Task goal ▸ Can you write out the data below word for word, leaving out the pictures?

__________________________________________________

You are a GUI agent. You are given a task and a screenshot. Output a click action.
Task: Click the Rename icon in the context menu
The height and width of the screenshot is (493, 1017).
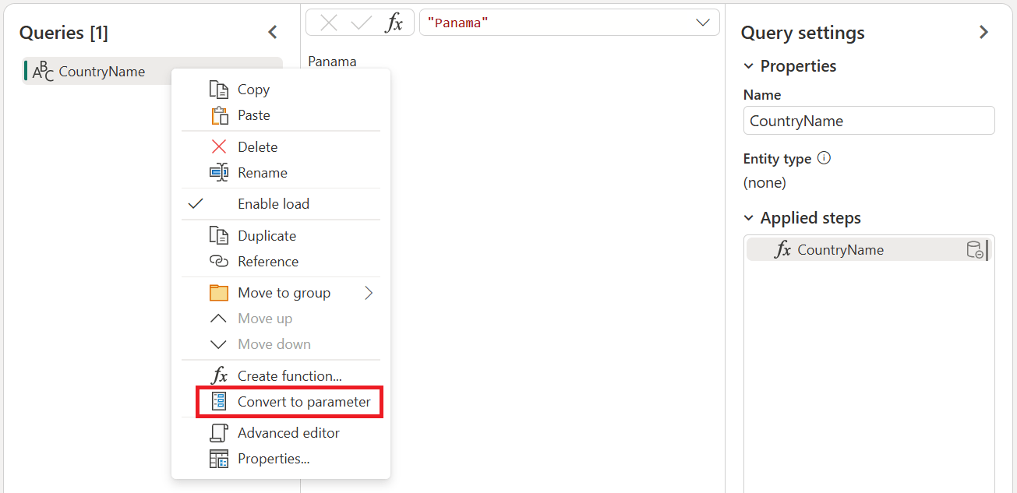click(221, 172)
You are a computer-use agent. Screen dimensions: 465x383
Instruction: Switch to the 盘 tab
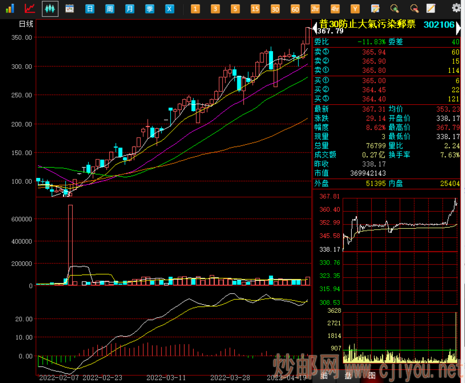pos(347,375)
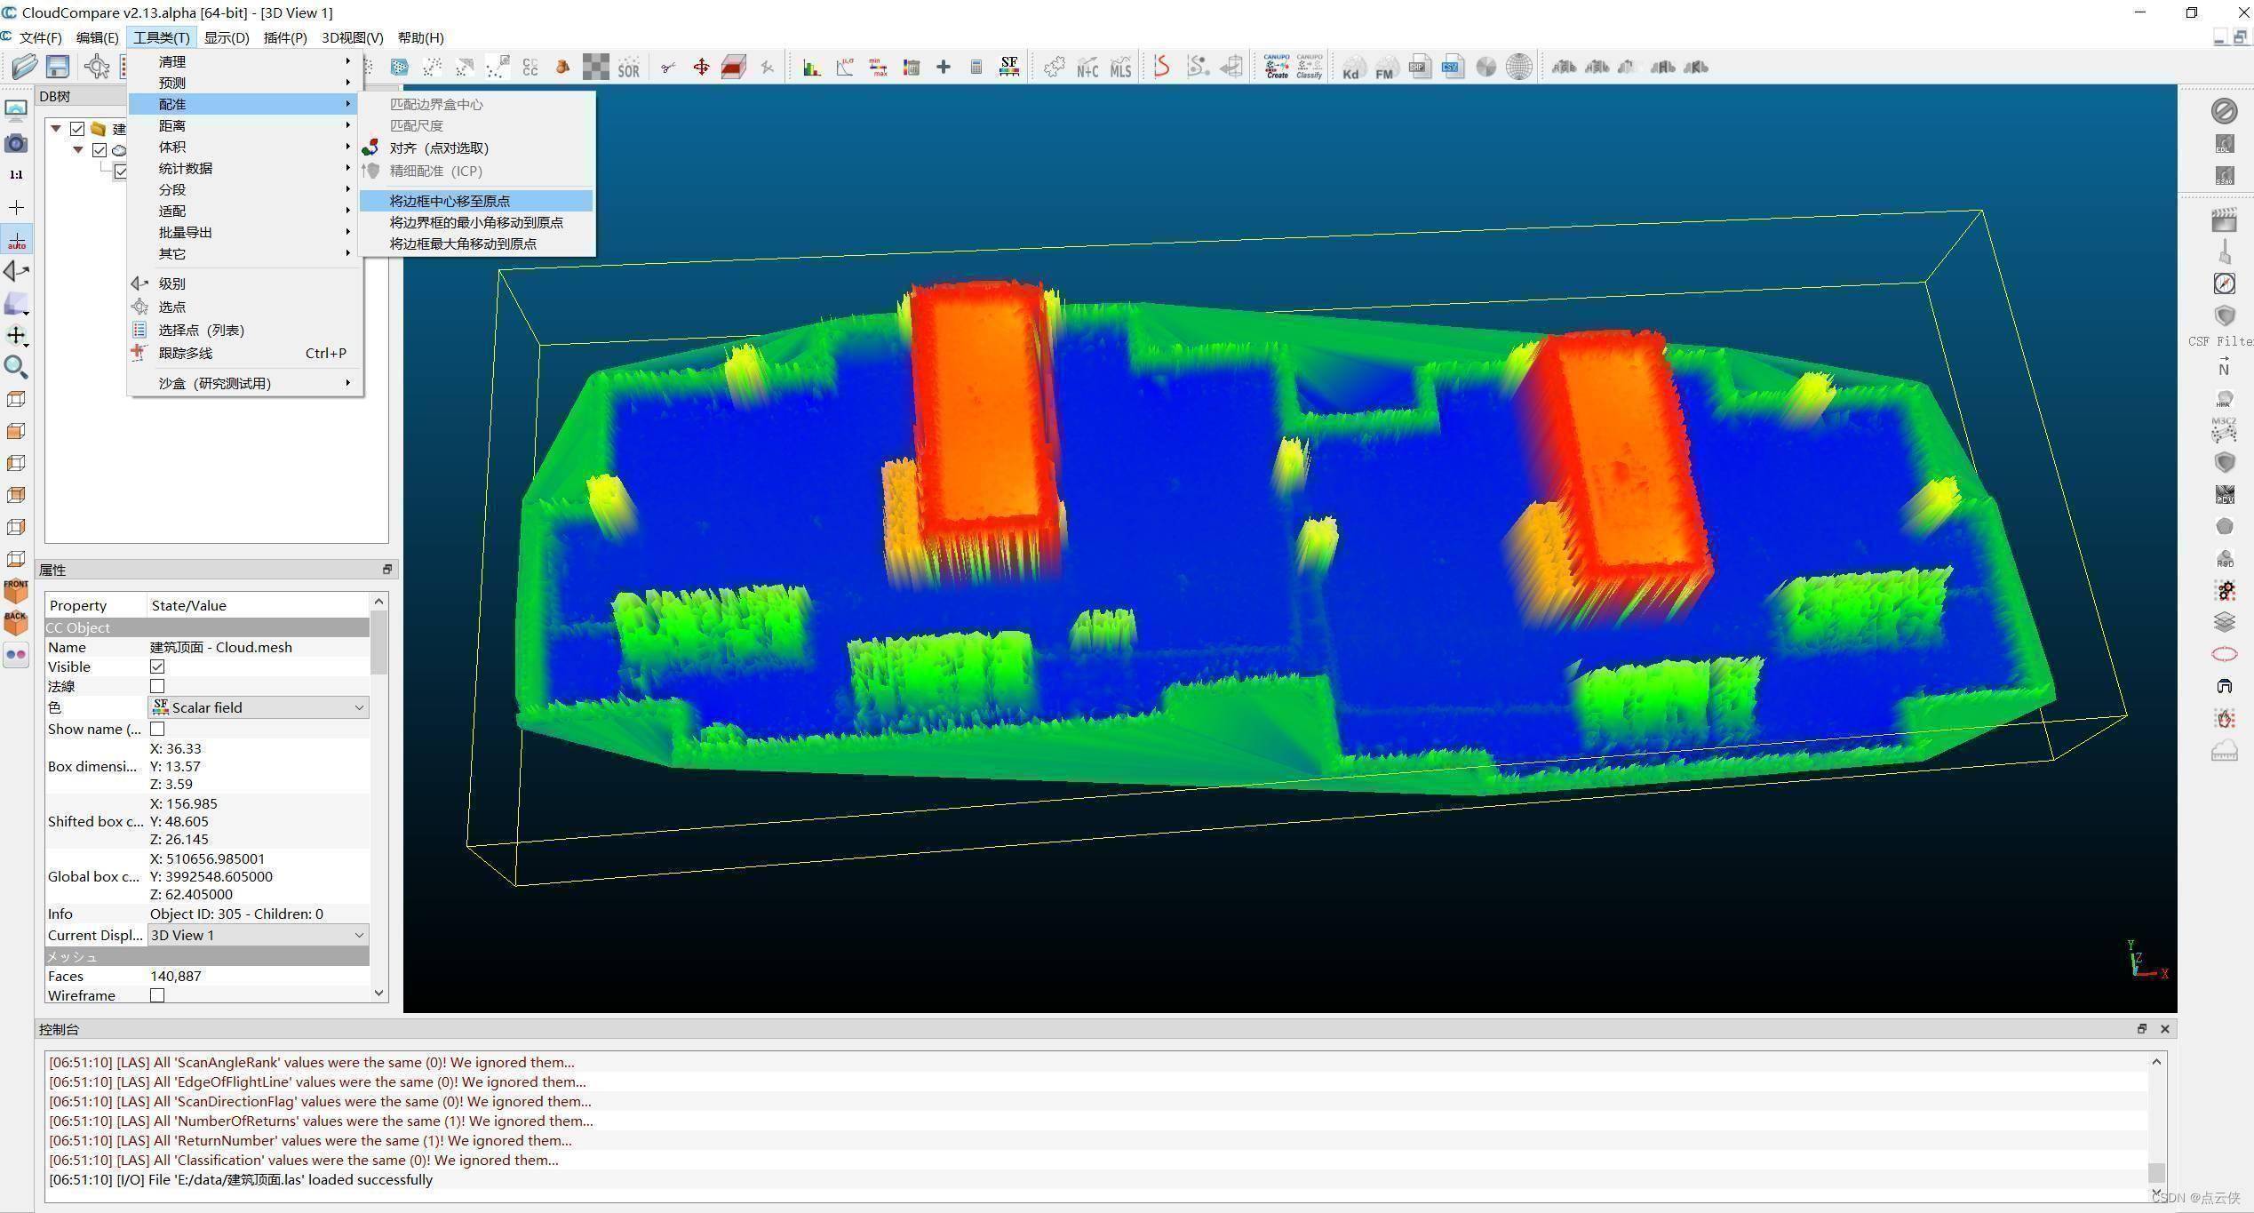The height and width of the screenshot is (1213, 2254).
Task: Click the properties panel vertical scrollbar
Action: pos(379,643)
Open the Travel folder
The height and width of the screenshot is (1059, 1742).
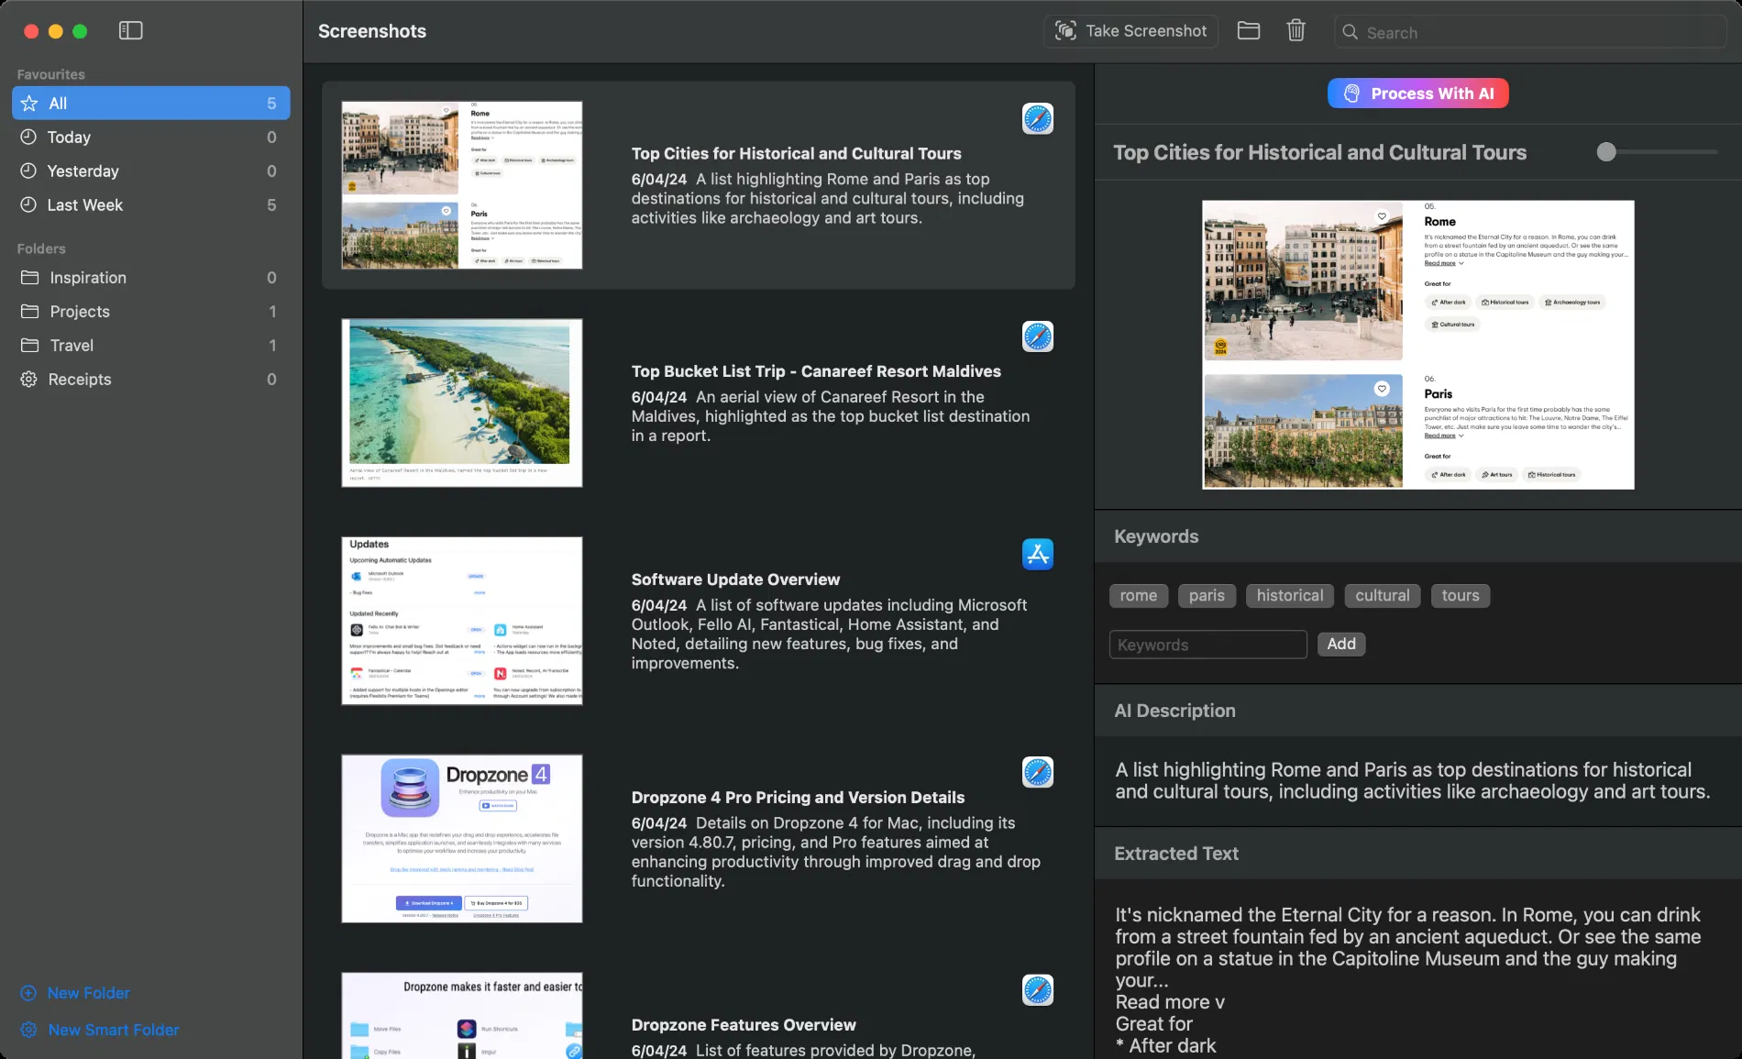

__________________________________________________

Solution to the exercise ▸
You are a GUI agent. You are given a task and a screenshot. Output a click action.
Task: Click the Rename icon in the context menu
The height and width of the screenshot is (493, 1017).
click(221, 172)
You are a computer-use agent. Screen dimensions: 465x383
Instruction: Switch to the 盘 tab
pos(347,375)
The height and width of the screenshot is (1213, 2254).
Task: Click the properties panel vertical scrollbar
Action: pos(379,643)
Open the Travel folder
The height and width of the screenshot is (1059, 1742).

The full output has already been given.